■ Your instructions: Please retype all the records below exactly as they read.

■ Dataset excerpts:
=-=-=
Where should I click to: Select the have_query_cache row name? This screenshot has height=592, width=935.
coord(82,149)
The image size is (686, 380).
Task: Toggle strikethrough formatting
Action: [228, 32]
=-=-=
■ Output of the exercise:
Where should I click to: Select the have_query_cache row name? This screenshot has height=592, width=935.
coord(82,149)
The image size is (686, 380).
Task: Toggle strikethrough formatting
Action: [228, 32]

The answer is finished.